RESEARCH DESIGN: A randomized design will be employed in which standard CBT (CBT) is compared
to an Interactive CBT (ICBT) treatment condition. Participants will be randomized in equal
numbers to both conditions. Repeated assessments of key outcome domains will occur at
pretreatment/baseline and at 3 and 6 months following baseline.

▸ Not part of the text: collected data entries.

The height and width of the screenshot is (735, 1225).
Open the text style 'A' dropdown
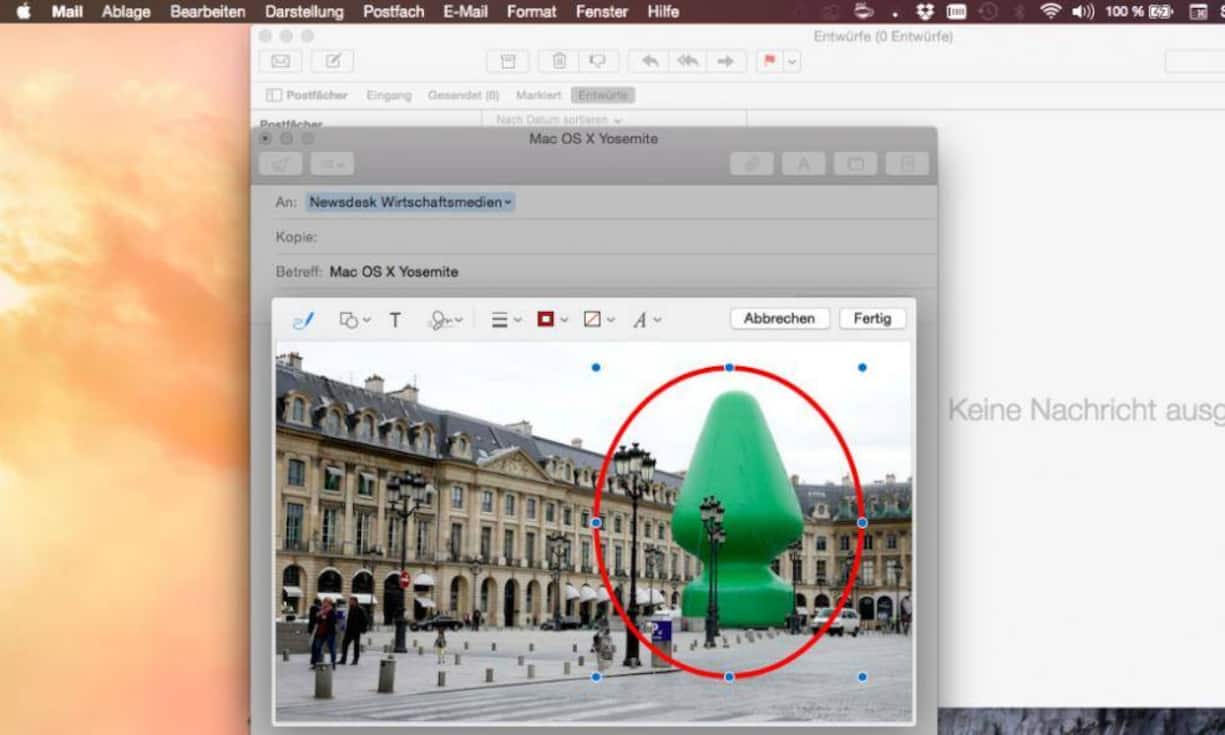click(x=646, y=320)
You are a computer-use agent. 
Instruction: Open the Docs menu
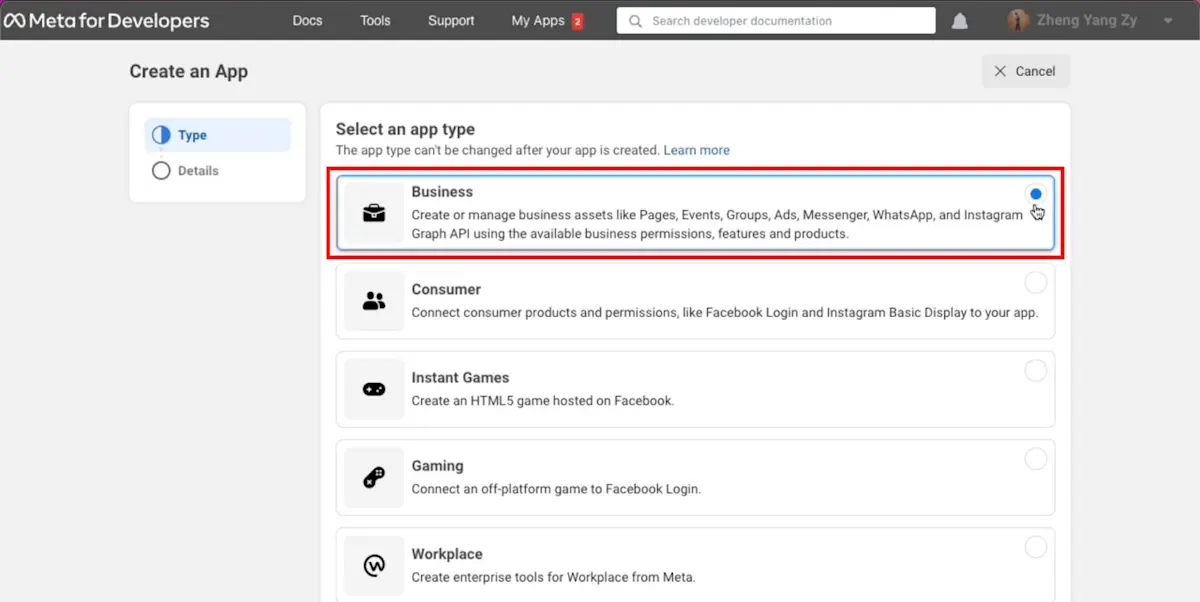point(307,20)

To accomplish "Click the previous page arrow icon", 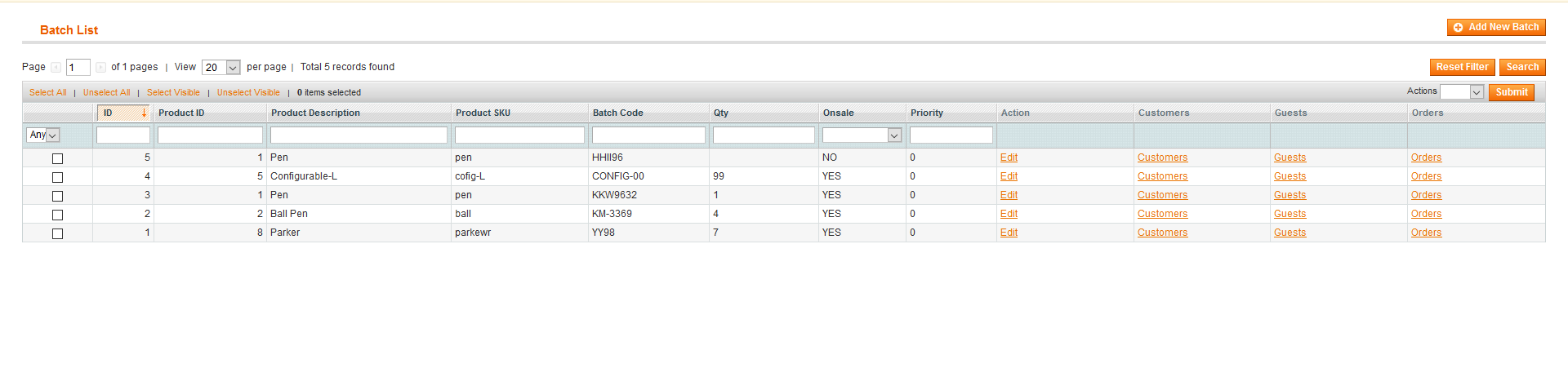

METHODOLOGY: Subjects will be 230 patients receiving care at the VA Connecticut Healthcare
System who report chronic low back pain. The primary criteria for inclusion are constant pain
of at least three months duration with at least a moderate level of average pain (i.e.,
scores of 4 or greater on a 0 (no pain) to 10 (worst pain imaginable) on a numerical rating
scale of average pain. All patients must have access to a touch-tone telephone. Excluded will
be patients with life threatening or acute physical illness, current alcohol or substance
abuse or dependence, current psychosis, suicidal ideation, dementia, and individuals seeking
surgical pain treatment. Comprehensive evaluations will be conducted at each assessment
interval. Following completion of written consent and an initial baseline evaluation,
participants will be randomized to one of the two treatments. Sessions will be audiotaped to
ensure the fidelity of the face-to-face CBT sessions and the personalized therapist feedback
in the IVR-based CBT condition. Both conditions will involve 10 outpatient therapy sessions
with a psychologist trained experienced in the delivery of these treatments. Adherence to
coping skill practice will be assessed using IVR for both treatment groups. Analysis of
primary and secondary outcome measures will employ mixed-effects models, which will account
for the clustering induced by repeated measures on individual patients.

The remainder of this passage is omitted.